In New Jersey, the RULLCA has been modified with a provision that expressly permits the court to order the compelled purchase and sale of a minority by the company or another member. See N.J.S.A. 42:2C-48(b).

The RULLCA and the Revised Uniform Partnership Act (“RUPA”) both contain provisions that provide that there is no breach of fiduciary duty solely because a member (or partner) pursues their own self interest. Moreover, members in a manager-managed limited liability company have no fiduciary duties.

Both of these uniform acts have attempted to draw fiduciary duties of partner and llc members and/or managers in a well-defined and limited manner, but subject to a relatively broad right to modify these duties by agreement as well as express obligations of good faith and fair dealing.

The other main sources or partnership law failed to give precise definitions of the fiduciary duties arising in a partnership or limited liability company, leaving them to definition by common law or agreement of the parties. (We will leave the issue of fiduciary duties in limited partnerships for another day). As general partnerships fade into misuse and corporations cease to be the business entity of choice for the closely held business, the courts will no doubt put further contours on the question of the majority’s obligation within the context of the limited liability companies and partnerships.

The law is not yet well developed, but there is no reason to believe that the core concepts of dealing in good faith and in a fair manner with the minority will not apply in other types of business relationships. The key issues here for the business owner is to examine where they stand, as part of a minority or in the majority. The second issue is whether they have the ability to act without the minority’s consent or participation in a way that is potentially detrimental (or less beneficial to the minority.)

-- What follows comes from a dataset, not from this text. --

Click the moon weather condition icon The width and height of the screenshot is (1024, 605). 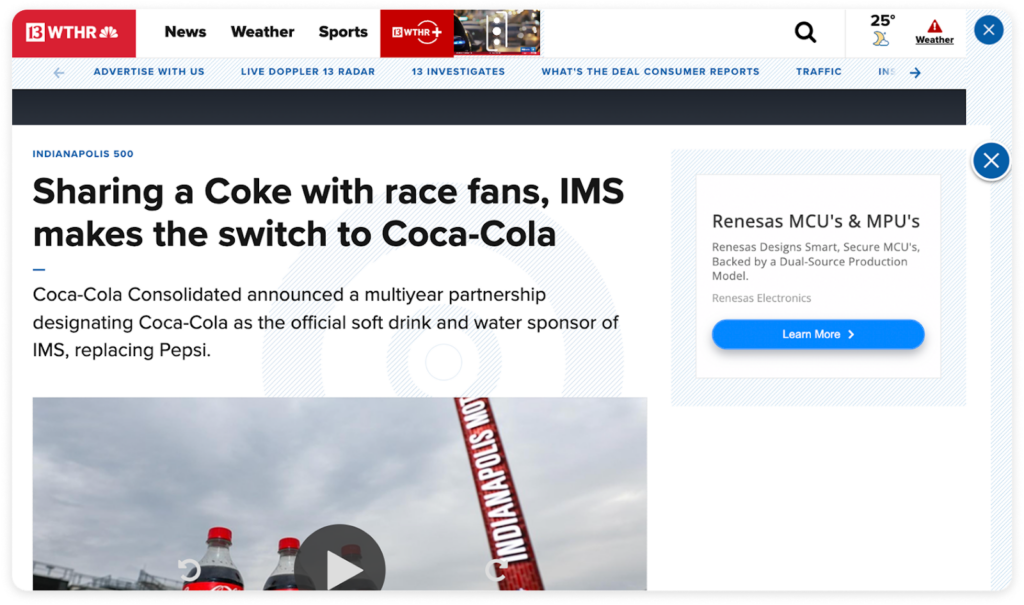(882, 40)
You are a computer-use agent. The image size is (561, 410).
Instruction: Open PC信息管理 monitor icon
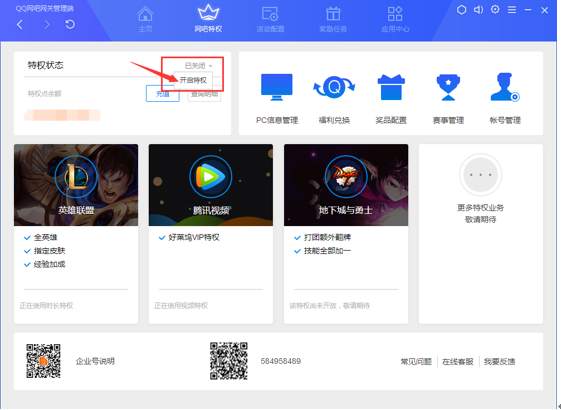[x=277, y=87]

And finally, is the outcome of the transaction one in which the majority can be said to be self-interested because they derive some benefit outside the ordinary conduct of the business. In these types of cases, the business judgment rule is much less likely to apply. The minority should demand — and the majority should be prepared to provide — that the transaction is fundamentally fair to majority and minority alike. When it is not, the Courts are likely to step in.